━━━ SELECTED PASSAGE

The Humanitarian Catastrophe in Gaza

International-law obligations are nonreciprocal: one war crime doesn’t excuse another.
Adults and children in a truck fleeing Gaza.
“The attacks that Hamas and other armed groups in Gaza launched on Israeli civilians on Saturday are unlike anything in Israeli history,” Sari Bashi says.Photograph by Mohammed Talatene / dpa / AP

On Friday, Israel began warning more than a million Palestinians who live in the northern Gaza Strip to evacuate their homes. It did so while continuing its bombing campaign, which it says is meant to destroy Hamas, the terrorist group that brutally murdered over thirteen hundred Israelis last weekend. The United Nations has said that a relocation of so many civilians from such a densely populated area is “impossible”; already, more than twenty-four hundred Palestinians have been killed. To help understand the situation in Gaza, I recently spoke by phone with Sari Bashi, the program director at Human Rights Watch. She also co-founded the organization Gisha, which works on human-rights issues in Gaza, and she is currently in the West Bank. During our conversation, which has been edited for length and clarity, we discussed her specific concerns about Israel’s military action, the challenges of evacuating Gaza, and how human-rights advocates wrestle with different types of atrocities.

This is not the first Israeli incursion into Gaza since Hamas took control of the territory, in 2007. What human-rights norms has Israel observed and not observed in prior incursions?

In prior incursions, the Israeli military engaged in disproportionate and in some cases indiscriminate attacks on civilians. The laws of war require armies to avoid deliberately targeting civilians, and also to avoid attacks that by their nature cannot distinguish between civilians and combatants. In particular, in Gaza, because it’s such a densely populated urban area, when you fire explosive weapons on a massive scale, it’s predictable that civilians will die. It’s predictable that children will die. And that’s what has happened certainly in the last couple of days, but also in most of the rounds of violence that have taken place over the last many years.

What the Israeli government tends to claim about these prior incursions is that they have warned people to disperse from an area beforehand, and moreover that they don’t directly target civilians. Instead, they say that they target Hamas terrorists, and seek to avoid civilian casualties. Do you agree with this, and what have you observed over the past couple of decades?

━━━━━━
━━━ DATASET

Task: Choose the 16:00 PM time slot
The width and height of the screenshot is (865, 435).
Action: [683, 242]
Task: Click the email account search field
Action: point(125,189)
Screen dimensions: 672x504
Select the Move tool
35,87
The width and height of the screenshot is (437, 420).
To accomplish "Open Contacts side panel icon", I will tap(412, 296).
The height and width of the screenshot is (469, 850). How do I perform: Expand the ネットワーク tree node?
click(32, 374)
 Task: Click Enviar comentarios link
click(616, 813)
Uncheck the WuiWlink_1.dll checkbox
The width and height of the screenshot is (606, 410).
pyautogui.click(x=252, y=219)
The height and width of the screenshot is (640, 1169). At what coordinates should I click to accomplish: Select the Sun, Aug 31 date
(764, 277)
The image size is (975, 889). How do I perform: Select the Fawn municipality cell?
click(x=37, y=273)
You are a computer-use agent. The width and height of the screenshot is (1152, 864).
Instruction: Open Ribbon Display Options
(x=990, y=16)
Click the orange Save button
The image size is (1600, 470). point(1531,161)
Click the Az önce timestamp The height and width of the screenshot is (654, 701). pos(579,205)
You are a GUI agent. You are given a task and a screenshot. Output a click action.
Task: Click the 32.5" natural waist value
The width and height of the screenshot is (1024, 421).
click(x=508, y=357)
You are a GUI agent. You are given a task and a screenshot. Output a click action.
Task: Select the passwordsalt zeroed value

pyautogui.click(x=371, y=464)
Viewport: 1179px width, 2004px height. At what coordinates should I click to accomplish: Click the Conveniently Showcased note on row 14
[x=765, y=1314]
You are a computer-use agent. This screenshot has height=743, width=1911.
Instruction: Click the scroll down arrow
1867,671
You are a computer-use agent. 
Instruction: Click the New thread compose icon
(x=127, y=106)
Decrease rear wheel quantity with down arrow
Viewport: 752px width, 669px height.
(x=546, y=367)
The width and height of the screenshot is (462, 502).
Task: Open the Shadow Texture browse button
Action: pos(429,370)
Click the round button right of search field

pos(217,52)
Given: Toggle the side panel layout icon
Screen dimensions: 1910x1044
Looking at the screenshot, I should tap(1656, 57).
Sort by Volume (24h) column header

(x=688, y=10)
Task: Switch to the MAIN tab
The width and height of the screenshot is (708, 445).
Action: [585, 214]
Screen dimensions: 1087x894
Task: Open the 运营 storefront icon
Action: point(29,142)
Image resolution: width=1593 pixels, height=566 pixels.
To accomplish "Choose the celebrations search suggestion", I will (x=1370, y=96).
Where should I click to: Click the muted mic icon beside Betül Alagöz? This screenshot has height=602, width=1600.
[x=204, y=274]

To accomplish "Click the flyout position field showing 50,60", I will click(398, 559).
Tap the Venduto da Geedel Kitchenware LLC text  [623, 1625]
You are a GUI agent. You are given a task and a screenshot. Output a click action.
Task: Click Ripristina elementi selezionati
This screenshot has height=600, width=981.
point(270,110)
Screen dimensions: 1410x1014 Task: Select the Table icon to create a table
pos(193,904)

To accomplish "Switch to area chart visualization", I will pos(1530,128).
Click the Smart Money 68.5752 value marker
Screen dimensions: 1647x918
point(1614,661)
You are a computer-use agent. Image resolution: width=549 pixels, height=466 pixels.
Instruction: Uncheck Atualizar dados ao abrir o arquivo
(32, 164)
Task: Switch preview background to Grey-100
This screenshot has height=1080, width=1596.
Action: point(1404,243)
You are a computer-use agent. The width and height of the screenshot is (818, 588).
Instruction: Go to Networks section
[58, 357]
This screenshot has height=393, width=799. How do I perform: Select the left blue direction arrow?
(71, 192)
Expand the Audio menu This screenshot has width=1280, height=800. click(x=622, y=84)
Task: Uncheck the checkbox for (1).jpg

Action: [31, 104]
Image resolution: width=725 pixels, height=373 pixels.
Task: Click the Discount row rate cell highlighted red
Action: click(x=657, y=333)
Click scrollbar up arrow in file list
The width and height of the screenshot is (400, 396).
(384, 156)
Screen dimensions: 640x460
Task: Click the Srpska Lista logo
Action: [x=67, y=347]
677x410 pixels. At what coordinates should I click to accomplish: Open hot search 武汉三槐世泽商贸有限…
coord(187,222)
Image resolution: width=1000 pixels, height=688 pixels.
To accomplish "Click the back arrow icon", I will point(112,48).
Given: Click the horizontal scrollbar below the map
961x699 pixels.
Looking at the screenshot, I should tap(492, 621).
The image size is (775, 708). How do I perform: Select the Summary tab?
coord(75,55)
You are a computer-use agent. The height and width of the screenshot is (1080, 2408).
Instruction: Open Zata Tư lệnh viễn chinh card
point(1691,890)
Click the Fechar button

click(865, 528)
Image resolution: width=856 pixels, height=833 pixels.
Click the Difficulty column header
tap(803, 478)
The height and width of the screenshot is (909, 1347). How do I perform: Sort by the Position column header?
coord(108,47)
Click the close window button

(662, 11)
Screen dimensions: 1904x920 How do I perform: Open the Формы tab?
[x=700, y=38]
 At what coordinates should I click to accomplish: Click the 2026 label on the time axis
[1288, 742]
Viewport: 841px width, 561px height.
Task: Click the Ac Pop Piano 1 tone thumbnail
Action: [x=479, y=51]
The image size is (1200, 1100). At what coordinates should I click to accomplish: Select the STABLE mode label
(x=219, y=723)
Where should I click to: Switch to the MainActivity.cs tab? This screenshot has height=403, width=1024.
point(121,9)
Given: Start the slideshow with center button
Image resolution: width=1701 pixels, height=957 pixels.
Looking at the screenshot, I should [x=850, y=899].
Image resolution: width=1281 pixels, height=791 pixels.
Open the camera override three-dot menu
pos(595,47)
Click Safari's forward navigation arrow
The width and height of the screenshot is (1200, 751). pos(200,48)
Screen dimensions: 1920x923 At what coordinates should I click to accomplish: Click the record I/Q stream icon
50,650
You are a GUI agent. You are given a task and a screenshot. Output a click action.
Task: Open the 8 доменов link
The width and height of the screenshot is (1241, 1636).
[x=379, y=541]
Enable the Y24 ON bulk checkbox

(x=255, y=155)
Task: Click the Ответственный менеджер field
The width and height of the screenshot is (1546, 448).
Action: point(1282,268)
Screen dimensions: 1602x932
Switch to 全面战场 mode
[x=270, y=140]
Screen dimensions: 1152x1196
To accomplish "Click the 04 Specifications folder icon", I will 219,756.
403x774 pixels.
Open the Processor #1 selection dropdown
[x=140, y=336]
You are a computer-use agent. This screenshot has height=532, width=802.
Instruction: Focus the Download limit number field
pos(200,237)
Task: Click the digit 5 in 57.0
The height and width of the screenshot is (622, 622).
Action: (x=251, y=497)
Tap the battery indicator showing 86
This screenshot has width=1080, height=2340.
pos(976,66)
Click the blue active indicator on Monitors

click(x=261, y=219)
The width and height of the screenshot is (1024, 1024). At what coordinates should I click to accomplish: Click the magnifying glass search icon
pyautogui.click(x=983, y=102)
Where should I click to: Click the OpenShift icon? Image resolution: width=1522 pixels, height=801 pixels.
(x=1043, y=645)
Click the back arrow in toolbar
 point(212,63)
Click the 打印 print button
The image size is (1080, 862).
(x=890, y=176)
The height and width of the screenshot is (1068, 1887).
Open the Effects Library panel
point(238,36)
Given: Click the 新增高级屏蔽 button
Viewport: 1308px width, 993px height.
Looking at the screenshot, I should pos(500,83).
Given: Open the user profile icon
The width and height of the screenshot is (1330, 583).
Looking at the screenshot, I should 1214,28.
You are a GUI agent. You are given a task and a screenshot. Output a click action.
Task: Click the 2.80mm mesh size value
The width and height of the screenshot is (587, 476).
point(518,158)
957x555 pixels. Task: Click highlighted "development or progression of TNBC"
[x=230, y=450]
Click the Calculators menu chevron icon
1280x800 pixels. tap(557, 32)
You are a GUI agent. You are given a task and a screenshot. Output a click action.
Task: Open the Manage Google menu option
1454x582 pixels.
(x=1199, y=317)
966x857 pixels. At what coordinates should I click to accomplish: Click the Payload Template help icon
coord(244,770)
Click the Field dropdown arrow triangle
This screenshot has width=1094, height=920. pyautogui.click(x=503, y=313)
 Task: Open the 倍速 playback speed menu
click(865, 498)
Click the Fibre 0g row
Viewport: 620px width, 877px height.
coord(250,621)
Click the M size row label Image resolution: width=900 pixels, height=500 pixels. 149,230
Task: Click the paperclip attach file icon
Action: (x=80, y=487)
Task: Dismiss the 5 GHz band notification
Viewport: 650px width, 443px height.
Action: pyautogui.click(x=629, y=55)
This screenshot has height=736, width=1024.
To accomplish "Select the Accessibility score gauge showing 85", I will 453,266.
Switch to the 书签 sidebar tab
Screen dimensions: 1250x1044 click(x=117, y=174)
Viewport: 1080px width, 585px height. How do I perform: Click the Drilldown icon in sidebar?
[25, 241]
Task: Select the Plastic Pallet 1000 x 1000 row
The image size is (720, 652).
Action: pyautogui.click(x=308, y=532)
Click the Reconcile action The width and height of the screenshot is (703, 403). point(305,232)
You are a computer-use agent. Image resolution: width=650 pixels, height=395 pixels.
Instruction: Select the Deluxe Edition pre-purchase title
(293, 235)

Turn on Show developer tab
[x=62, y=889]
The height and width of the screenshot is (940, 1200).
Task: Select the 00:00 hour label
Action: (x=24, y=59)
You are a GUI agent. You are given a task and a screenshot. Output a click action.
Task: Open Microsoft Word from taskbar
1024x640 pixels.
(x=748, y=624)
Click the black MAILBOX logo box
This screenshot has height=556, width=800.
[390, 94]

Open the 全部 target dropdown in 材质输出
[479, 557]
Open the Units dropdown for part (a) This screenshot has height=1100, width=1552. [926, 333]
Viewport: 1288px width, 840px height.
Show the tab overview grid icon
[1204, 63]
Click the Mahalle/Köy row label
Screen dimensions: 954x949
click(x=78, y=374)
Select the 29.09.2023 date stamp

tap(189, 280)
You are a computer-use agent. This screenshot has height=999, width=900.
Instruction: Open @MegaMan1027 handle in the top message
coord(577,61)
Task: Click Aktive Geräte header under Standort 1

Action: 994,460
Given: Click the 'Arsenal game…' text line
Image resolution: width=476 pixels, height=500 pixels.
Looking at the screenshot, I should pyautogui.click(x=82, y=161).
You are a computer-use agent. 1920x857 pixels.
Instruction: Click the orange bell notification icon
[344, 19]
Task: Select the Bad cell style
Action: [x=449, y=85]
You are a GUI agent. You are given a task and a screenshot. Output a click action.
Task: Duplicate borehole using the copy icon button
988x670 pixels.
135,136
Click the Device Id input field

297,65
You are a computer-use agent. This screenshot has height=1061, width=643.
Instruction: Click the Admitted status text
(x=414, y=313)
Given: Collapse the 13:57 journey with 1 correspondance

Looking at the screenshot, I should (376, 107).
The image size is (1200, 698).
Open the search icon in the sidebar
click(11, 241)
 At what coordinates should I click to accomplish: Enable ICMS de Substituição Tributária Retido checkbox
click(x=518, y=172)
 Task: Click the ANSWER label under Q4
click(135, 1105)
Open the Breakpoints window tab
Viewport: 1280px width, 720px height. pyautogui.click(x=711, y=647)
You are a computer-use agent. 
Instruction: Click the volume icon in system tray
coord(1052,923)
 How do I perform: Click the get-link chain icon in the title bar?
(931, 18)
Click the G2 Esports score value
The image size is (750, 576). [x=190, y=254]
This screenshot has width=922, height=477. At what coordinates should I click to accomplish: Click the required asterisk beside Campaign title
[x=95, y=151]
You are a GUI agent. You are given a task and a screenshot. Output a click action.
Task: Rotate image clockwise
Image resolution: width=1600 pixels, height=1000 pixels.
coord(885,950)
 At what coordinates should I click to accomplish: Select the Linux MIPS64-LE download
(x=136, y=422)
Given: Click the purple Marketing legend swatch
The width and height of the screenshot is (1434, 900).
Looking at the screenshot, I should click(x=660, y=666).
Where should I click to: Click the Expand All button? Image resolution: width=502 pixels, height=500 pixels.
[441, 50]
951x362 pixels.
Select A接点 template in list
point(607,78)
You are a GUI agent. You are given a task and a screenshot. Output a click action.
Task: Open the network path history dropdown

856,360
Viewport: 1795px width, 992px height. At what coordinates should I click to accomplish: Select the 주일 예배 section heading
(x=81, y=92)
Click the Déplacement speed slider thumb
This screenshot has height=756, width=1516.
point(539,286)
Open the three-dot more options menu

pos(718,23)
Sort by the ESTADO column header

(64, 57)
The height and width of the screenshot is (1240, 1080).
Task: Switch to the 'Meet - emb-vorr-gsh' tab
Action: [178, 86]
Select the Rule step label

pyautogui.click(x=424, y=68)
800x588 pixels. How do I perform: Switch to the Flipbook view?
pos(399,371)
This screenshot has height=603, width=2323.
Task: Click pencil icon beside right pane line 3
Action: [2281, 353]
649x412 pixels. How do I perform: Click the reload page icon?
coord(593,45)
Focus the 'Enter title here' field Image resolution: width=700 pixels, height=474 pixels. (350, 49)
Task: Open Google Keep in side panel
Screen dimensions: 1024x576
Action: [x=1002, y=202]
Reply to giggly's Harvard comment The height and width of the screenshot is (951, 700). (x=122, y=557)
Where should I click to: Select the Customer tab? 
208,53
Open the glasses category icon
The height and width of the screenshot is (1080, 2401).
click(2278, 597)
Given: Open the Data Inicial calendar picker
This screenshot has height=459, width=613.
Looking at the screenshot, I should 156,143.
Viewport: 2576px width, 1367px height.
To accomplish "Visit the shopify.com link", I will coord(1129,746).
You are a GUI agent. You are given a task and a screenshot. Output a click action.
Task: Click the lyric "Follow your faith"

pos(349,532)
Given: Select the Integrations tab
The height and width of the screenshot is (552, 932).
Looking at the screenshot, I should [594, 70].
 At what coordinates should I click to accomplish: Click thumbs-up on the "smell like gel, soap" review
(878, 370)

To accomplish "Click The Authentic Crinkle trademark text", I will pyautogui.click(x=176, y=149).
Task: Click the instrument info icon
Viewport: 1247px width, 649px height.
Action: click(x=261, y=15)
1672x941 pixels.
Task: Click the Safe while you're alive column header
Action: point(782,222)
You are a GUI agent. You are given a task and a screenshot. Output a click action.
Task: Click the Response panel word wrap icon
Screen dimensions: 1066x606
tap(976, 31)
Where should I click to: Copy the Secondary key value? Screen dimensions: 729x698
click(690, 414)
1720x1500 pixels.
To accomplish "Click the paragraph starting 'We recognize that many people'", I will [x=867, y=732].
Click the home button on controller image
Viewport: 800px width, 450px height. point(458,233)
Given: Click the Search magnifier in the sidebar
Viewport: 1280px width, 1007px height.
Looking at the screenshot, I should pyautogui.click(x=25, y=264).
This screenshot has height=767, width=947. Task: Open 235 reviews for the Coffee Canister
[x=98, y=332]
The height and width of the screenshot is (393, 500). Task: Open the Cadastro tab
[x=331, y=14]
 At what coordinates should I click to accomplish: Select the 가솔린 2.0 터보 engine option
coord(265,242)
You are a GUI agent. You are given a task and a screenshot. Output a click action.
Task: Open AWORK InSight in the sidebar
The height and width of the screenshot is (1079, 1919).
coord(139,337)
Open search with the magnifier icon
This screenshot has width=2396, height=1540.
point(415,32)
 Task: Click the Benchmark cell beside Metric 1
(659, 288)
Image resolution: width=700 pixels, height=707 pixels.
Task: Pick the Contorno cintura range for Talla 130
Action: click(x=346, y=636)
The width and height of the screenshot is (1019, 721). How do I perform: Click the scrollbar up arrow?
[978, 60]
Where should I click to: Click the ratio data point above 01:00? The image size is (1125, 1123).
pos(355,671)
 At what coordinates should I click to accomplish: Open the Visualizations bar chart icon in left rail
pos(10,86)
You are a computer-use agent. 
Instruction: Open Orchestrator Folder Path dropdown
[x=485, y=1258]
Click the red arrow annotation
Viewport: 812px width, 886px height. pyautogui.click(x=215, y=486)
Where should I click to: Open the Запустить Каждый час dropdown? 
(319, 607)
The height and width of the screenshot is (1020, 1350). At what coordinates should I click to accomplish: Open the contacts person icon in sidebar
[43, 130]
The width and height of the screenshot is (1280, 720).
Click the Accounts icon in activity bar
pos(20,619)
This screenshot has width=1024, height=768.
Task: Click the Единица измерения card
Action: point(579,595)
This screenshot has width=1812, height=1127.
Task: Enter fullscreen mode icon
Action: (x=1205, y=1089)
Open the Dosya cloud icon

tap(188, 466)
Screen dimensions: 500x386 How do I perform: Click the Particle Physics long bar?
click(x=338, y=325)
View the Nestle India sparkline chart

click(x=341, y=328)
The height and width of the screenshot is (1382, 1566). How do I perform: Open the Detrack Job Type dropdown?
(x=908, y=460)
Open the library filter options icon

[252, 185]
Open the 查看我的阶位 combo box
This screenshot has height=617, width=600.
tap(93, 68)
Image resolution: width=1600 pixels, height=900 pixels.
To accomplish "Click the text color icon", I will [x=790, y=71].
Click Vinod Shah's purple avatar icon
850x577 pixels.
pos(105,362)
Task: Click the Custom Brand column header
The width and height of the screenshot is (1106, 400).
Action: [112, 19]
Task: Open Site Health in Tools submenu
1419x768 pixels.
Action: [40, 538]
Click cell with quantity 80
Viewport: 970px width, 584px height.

━━━━━━

== GOAL OF THE EXERCISE ==
Quote the Gaza interview word for word between "The Humanitarian Catastrophe" and "truck fleeing Gaza.", inclusive. Draw only on the Gaza interview, not on the items.

== ANSWER TO THE PROBLEM ==
The Humanitarian Catastrophe in Gaza

International-law obligations are nonreciprocal: one war crime doesn’t excuse another.
Adults and children in a truck fleeing Gaza.